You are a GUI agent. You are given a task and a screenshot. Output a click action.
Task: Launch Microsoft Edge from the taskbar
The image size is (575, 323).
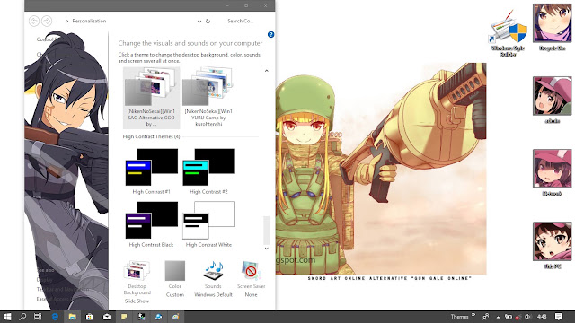pos(55,317)
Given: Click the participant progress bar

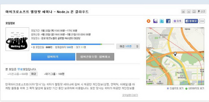Looking at the screenshot, I should (x=73, y=44).
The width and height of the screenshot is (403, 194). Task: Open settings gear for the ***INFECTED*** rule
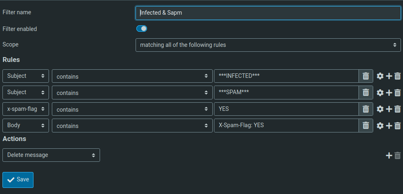point(380,76)
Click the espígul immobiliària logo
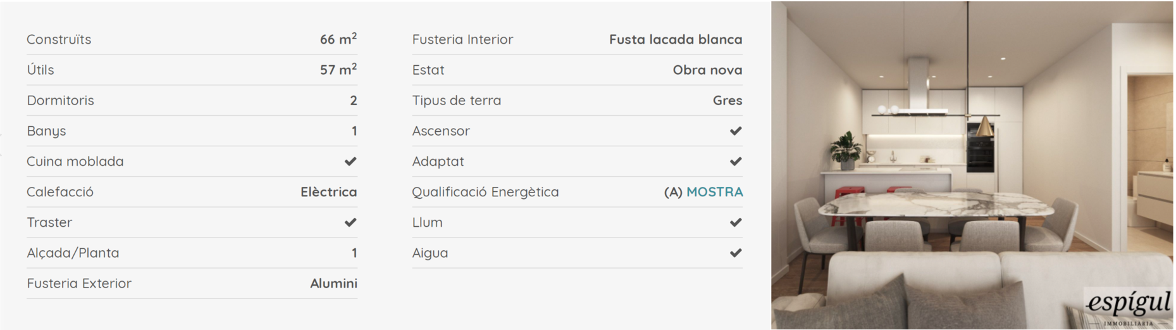1176x330 pixels. point(1129,308)
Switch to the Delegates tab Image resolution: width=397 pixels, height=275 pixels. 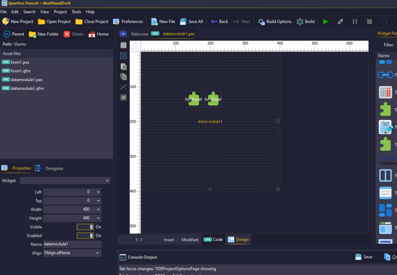pos(54,168)
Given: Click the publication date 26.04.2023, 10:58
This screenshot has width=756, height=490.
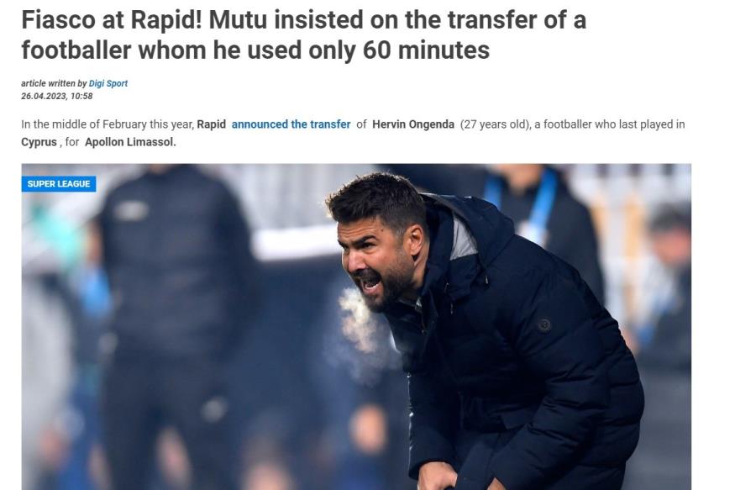Looking at the screenshot, I should click(x=57, y=96).
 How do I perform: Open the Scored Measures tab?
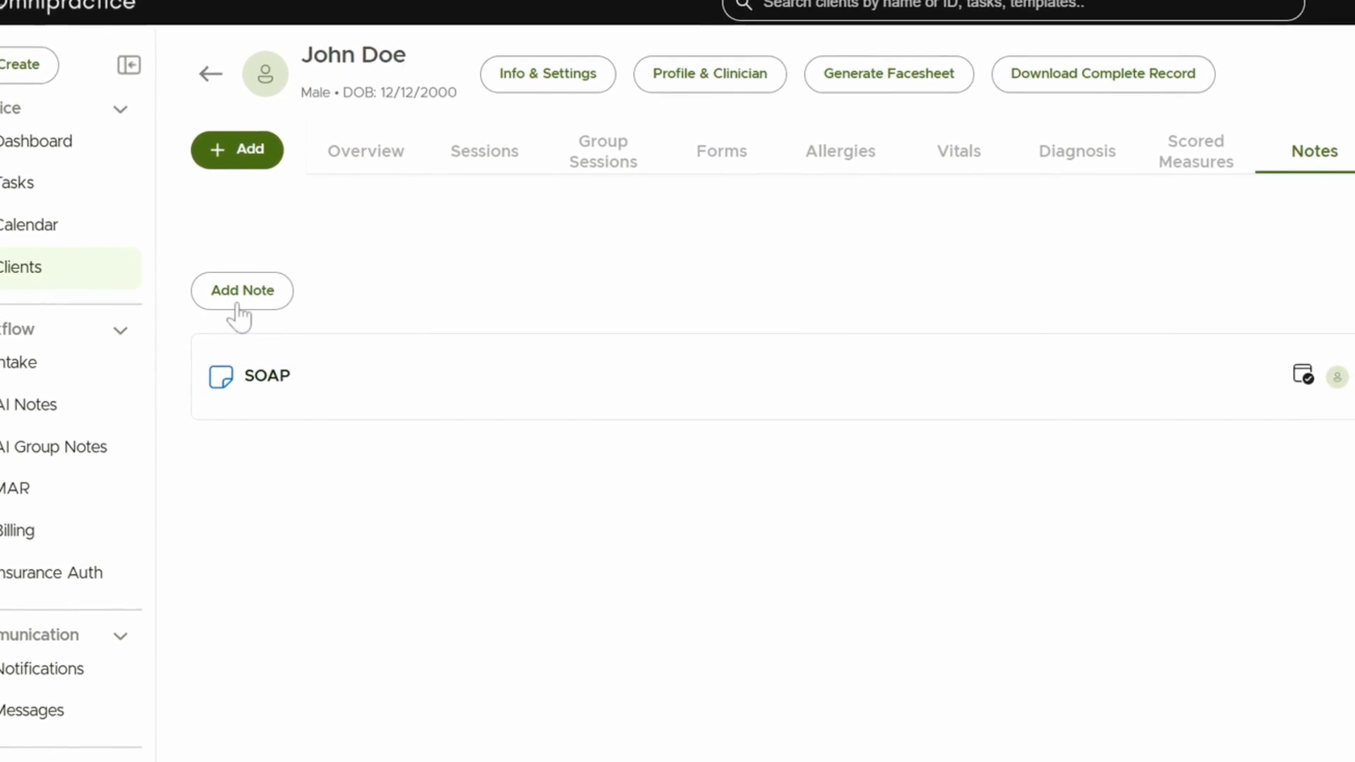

_ _ _ _ _ _ _

From the line with "Given: Click the publication" down to the last line of the entries above, set down every line exactly, apart from the pictures.

Given: Click the publication date 26.04.2023, 10:58
This screenshot has width=756, height=490.
Looking at the screenshot, I should click(x=57, y=96).
 How do I perform: Open the Scored Measures tab?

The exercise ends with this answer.